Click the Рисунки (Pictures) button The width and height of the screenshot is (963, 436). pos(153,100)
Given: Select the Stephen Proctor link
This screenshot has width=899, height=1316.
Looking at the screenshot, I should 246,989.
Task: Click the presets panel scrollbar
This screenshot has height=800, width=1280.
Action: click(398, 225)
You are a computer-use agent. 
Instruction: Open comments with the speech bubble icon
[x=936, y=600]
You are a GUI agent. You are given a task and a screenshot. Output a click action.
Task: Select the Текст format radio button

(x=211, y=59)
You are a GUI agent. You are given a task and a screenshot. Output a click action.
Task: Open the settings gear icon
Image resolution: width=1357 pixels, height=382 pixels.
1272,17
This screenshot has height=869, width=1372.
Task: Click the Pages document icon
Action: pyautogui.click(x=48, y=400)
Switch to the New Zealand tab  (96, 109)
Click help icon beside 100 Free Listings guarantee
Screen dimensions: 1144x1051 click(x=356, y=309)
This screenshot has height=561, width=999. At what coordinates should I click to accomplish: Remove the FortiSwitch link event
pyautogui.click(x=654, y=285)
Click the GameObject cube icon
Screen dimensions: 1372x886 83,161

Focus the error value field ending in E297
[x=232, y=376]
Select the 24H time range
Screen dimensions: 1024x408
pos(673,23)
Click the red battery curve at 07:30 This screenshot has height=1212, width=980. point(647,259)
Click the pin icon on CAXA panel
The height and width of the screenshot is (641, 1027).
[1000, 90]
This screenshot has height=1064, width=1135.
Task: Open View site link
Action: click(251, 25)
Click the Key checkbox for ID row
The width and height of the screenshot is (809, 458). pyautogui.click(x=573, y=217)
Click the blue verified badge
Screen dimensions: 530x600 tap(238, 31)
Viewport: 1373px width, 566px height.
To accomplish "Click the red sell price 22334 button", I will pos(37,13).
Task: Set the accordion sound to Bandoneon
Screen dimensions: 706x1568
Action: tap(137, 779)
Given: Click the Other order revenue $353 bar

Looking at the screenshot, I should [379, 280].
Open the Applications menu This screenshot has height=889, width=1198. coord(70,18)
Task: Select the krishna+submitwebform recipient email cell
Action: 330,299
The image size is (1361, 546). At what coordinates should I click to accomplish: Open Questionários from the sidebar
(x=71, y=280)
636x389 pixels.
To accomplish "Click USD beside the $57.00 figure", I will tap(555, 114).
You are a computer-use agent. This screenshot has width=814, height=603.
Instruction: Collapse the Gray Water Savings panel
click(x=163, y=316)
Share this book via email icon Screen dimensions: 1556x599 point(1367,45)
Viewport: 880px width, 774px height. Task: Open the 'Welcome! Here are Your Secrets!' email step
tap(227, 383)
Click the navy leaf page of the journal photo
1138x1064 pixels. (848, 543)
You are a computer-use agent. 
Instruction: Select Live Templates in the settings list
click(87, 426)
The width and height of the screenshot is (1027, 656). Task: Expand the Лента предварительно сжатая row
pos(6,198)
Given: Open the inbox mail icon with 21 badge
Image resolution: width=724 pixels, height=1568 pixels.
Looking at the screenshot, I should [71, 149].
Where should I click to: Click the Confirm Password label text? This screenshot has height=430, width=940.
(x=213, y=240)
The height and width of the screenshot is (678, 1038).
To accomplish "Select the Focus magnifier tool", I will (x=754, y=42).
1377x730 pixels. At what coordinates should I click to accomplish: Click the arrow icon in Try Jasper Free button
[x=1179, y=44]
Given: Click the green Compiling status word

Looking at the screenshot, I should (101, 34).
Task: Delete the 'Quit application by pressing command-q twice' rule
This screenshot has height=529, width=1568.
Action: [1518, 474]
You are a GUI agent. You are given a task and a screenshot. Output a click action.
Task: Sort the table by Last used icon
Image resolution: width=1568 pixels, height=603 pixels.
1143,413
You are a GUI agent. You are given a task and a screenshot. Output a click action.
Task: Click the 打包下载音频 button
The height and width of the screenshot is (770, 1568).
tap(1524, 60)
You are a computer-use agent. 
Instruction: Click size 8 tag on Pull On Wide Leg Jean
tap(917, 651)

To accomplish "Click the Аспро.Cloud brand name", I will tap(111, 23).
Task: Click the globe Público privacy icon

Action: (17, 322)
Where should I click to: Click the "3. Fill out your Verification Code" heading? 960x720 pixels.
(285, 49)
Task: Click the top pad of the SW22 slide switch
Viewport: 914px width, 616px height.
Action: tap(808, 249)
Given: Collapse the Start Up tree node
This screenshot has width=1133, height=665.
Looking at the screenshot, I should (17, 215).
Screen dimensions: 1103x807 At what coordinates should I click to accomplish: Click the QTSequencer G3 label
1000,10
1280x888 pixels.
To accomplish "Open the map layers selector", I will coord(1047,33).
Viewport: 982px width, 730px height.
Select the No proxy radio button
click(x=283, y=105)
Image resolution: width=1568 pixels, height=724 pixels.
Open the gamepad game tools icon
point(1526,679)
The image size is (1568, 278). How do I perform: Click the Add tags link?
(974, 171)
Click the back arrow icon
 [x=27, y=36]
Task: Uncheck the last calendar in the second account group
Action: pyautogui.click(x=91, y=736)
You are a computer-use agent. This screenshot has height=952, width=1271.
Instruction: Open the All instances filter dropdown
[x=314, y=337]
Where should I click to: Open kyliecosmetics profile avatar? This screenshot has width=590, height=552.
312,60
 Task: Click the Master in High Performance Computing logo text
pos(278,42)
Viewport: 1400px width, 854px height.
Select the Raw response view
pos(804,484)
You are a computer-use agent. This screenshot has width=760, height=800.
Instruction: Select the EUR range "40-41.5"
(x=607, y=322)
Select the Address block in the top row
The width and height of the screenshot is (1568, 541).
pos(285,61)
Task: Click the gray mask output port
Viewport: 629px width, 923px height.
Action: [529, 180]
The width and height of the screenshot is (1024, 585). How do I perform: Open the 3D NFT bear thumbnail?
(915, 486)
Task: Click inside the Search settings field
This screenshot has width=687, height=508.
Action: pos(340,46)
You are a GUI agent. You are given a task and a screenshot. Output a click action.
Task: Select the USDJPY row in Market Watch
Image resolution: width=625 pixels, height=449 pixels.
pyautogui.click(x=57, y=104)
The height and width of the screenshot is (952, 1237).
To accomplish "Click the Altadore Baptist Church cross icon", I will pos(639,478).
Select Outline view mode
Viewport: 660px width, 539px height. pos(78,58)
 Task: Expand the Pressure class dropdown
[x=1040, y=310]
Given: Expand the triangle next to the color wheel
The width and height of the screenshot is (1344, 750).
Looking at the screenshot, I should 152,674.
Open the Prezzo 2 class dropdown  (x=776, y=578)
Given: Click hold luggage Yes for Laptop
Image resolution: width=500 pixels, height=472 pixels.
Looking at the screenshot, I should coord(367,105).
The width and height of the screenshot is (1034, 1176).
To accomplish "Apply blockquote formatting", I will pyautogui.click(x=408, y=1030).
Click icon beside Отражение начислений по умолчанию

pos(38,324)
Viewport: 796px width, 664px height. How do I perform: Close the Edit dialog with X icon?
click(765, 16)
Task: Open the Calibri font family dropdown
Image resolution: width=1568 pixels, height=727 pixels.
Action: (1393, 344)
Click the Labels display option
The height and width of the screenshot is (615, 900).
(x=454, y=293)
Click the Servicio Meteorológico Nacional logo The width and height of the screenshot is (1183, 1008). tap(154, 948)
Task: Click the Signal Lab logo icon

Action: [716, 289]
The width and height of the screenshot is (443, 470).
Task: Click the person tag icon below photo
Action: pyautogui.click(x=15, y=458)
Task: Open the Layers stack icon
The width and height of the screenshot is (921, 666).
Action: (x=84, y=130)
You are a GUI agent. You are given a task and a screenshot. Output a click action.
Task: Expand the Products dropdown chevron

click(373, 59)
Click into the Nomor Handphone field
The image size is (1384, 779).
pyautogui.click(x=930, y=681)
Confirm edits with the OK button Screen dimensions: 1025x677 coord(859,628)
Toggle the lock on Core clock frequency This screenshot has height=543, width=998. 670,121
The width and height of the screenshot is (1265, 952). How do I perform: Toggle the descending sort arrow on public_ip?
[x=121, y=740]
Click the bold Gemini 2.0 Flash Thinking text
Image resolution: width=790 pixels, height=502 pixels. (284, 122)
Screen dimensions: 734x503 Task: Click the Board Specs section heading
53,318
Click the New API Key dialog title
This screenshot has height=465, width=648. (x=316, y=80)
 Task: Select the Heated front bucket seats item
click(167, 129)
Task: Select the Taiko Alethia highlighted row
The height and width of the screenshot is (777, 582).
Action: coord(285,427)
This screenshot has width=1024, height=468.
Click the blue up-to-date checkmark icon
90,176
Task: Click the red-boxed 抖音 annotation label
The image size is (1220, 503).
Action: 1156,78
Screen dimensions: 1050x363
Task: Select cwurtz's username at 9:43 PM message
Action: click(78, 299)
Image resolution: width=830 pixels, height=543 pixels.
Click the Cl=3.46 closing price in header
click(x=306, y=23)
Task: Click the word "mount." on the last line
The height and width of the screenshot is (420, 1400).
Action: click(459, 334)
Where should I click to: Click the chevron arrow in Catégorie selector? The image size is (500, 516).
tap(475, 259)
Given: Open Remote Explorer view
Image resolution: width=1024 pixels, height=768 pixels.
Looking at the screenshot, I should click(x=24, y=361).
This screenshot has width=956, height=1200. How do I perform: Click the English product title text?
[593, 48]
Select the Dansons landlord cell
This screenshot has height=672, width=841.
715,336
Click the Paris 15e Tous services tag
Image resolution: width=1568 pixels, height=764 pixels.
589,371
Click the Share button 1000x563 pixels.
-.-.-
### ABOUT THIS EXERCISE
Write out only the lines that run from the line containing "The height and width of the screenshot is (952, 1237)." through the line containing "Given: Expand the", both included, exactly as they appear above.

### TASK ANSWER
The height and width of the screenshot is (952, 1237).
To accomplish "Click the Altadore Baptist Church cross icon", I will pos(639,478).
Select Outline view mode
Viewport: 660px width, 539px height. pos(78,58)
 Task: Expand the Pressure class dropdown
[x=1040, y=310]
Given: Expand the triangle next to the color wheel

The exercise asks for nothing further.